President Joe Biden stated that COVID-19 vaccines will be widely available to the general public by the end of July during the first televised town hall of his presidency.

Speaking with Anderson Cooper on Tuesday during his first town hall since being sworn in, the president touched on pandemic concerns including vaccination availability and school reopenings. Understandably the novel coronavirus is top of mind for Americans with more than 487,00 having died from COVID-19 and the United States leading the world in global cases, with more than 27 million infections. Cooper noted while new cases across the country have decreased, there is concern with variants circulating and a potential new surge coming.

“By the end of July we’ll have over 600 million doses, enough to vaccinate every single American,” Biden told Cooper.

Dr. Anthony Fauci, director of the National Institute of Allergy and Infectious Diseases and chief medical advisor to President Biden, has said he thinks widespread vaccinations will begin in the spring with large numbers of people able to be vaccinated by the end of the summer.

Biden explained a major obstacle for widespread vaccinations had been a lack of vaccinators — an issue he addressed with an executive order to increase the number of vaccinators. He also noted that when he assumed office, there were only 50 million doses available.  Biden said he implemented the Defense Production Act to “get the manufacturing piece of it to get more equipment.”

“Now we have made significant strides increasing the number of vaccinators. I issued an executive order allowing former retired docs and nurses to do it. We have over a thousand military personnel… We have gotten the National Guard engaged… Plus we have opened up a considerable amount of locations where you can get the vaccine,” he told Cooper.

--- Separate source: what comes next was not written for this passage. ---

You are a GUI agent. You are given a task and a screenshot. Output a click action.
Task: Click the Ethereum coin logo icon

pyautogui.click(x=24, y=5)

Speaking to the town hall’s socially distanced audience, Biden also addressed concerns over new varients that may eventually reduce the efficacy of vaccines against COVID-19. “If you can get a vaccination, get it whenever you can get it, regardless of the other strains that are out there,” Biden said.

“It may be that a certain vaccination for a certain strain may reduce from 95% to a lower percentage of certainty that it will keep you from getting it. But it will still be effective. So the clear notion is, if you’re eligible, if it’s available, get the vaccine. Get the vaccine,” he added.

Other pandemic topics of discussion during Tuesday’s town hall included school reopenings and teachers receiving vaccines.

When asked how students could return to classrooms, Biden emphasized teachers need to be made a priority to receive shots. “I think we should be vaccinating teachers. We should move them up in the hierarchy,” he said.

He added that a goal would be for kindergarten through eighth grade schools to open five days a week, even suggesting schools remain open through the summer to make up for lost learning time amid the pandemic.

The U.S. Centers for Disease Control and Prevention released guidelines on Friday for reopening schools that note five COVID-19 mitigation strategies: universal and correct wearing of masks; physical distancing; washing hands; cleaning facilities and improving ventilation; contact tracing, isolation and quarantine. Vaccines and testing are not included among the school reopening strategies laid out by the agency.

As the country nears its one-year mark for enduring the pandemic, Biden shared — albeit cautiously — when he thinks things can return to normal when considering current vaccinations, an upcoming Johnson & Johnson vaccination, and the diminishing number of cases due to herd immunity.

Noting he did not want to “over-promise anything,” Biden shared hopes for the country to be “in a very different circumstance” by “next Christmas.”

“A year from now, I think that there will be significantly fewer people having to be socially distanced, have to wear a mask, but we don’t know,” Biden added.

The shadow of President Donald Trump’s presidency appeared for a moment amid the town hall discussion, when Cooper asked Biden if he agreed with House Speaker Nancy Pelosi’s comment that Republican senators who voted to acquit former President Trump were “cowards.”

“I’m not going to call names out. Look, for four years all that’s been in the news is Trump. The next four years I want to make sure all the news is the American people,” Biden answered, then adding “I’m tired of talking about Trump.”